#### EXTRACTED INFORMATION ####

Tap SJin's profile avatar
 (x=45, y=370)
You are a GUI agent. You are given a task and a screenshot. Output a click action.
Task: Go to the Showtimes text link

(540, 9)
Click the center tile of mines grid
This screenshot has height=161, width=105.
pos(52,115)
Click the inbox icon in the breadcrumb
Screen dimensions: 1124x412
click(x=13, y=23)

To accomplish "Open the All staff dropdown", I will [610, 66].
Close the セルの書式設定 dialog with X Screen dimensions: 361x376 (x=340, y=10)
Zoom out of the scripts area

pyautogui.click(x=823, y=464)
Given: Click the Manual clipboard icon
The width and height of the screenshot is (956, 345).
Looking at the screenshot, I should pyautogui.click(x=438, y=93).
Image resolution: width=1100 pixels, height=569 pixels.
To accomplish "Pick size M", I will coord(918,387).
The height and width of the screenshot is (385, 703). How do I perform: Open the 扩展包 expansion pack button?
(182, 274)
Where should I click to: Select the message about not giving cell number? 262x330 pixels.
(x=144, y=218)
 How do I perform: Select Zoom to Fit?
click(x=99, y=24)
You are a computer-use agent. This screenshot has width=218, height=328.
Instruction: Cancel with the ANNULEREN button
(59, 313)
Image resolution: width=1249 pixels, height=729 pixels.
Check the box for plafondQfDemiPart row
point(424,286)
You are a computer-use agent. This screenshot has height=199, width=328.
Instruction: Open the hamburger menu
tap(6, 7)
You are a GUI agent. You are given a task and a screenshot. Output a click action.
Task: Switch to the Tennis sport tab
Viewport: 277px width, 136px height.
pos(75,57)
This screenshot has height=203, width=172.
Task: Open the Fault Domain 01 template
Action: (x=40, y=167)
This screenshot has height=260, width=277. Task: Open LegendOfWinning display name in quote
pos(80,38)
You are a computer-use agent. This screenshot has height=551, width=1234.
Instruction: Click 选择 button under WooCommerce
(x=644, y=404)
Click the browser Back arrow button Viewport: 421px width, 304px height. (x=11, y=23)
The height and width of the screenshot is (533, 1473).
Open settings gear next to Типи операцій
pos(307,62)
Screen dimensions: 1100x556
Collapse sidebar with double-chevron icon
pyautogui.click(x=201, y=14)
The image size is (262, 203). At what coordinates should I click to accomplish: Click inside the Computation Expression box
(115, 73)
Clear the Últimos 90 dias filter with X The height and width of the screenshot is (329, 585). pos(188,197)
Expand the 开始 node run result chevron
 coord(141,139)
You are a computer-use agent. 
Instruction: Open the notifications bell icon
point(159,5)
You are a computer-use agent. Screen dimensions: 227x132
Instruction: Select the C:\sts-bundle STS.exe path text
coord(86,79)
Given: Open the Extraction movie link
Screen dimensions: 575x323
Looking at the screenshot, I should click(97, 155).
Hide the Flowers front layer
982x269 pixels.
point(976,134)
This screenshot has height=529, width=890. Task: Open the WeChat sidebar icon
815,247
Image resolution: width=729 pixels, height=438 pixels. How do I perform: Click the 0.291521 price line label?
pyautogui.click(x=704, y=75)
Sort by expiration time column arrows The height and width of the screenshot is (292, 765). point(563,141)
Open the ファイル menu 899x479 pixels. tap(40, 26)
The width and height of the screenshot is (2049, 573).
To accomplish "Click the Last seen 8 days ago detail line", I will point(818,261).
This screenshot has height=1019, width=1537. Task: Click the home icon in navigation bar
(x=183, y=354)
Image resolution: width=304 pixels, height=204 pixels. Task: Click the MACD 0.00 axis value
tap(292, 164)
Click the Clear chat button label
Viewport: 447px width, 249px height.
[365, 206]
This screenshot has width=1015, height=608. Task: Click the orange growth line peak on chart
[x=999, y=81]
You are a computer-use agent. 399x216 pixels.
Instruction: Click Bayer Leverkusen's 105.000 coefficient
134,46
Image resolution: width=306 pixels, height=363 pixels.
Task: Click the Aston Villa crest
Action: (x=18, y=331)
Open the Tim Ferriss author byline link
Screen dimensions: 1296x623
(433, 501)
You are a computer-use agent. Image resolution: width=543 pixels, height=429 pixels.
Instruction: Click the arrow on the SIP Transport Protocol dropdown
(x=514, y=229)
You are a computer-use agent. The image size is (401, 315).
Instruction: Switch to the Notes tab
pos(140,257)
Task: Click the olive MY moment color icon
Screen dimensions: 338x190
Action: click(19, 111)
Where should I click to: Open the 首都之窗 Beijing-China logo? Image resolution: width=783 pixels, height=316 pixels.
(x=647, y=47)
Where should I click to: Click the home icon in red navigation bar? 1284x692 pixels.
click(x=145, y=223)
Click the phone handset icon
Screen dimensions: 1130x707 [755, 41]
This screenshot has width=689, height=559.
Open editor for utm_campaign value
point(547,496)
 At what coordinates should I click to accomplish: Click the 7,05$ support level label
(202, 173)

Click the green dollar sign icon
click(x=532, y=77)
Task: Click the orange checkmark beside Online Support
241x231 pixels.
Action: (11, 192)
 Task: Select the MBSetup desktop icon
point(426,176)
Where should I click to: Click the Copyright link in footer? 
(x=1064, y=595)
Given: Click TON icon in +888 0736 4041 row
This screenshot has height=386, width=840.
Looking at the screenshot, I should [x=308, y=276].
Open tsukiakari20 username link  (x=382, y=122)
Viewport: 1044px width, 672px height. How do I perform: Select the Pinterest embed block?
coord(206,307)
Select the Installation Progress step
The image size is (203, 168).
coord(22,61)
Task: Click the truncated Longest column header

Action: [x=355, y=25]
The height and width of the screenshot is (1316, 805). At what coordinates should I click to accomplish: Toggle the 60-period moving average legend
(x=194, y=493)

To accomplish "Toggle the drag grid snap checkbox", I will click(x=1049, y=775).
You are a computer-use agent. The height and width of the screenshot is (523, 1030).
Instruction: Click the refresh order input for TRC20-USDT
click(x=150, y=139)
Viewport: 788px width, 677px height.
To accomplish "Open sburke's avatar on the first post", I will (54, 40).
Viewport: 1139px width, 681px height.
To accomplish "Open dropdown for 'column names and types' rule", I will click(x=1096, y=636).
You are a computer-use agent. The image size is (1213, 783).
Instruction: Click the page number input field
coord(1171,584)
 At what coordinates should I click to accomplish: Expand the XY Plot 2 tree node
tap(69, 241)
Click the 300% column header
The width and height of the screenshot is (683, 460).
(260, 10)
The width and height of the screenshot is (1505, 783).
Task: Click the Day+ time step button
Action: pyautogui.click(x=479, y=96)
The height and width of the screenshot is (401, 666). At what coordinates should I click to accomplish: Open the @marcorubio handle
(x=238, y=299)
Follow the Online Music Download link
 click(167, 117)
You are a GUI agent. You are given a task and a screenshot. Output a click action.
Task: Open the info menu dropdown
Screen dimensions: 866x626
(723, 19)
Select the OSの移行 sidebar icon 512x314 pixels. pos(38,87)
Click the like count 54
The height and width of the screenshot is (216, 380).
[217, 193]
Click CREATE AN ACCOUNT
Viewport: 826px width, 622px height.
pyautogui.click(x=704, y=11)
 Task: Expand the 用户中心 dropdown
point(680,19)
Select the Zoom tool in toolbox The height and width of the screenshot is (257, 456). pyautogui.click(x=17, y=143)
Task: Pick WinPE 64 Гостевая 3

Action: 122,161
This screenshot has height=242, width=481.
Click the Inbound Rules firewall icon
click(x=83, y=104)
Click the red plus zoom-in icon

####

Only the lines from the top of the data through the line that contains "has height=199, width=328." should be quoted, exactly as they stand.

FINAL ANSWER:
Tap SJin's profile avatar
 (x=45, y=370)
You are a GUI agent. You are given a task and a screenshot. Output a click action.
Task: Go to the Showtimes text link

(540, 9)
Click the center tile of mines grid
This screenshot has height=161, width=105.
pos(52,115)
Click the inbox icon in the breadcrumb
Screen dimensions: 1124x412
click(x=13, y=23)

To accomplish "Open the All staff dropdown", I will [610, 66].
Close the セルの書式設定 dialog with X Screen dimensions: 361x376 (x=340, y=10)
Zoom out of the scripts area

pyautogui.click(x=823, y=464)
Given: Click the Manual clipboard icon
The width and height of the screenshot is (956, 345).
Looking at the screenshot, I should pyautogui.click(x=438, y=93).
Image resolution: width=1100 pixels, height=569 pixels.
To accomplish "Pick size M", I will coord(918,387).
The height and width of the screenshot is (385, 703). How do I perform: Open the 扩展包 expansion pack button?
(182, 274)
Where should I click to: Select the message about not giving cell number? 262x330 pixels.
(x=144, y=218)
 How do I perform: Select Zoom to Fit?
click(x=99, y=24)
You are a computer-use agent. This screenshot has width=218, height=328.
Instruction: Cancel with the ANNULEREN button
(59, 313)
Image resolution: width=1249 pixels, height=729 pixels.
Check the box for plafondQfDemiPart row
point(424,286)
You are a computer-use agent. This screenshot has height=199, width=328.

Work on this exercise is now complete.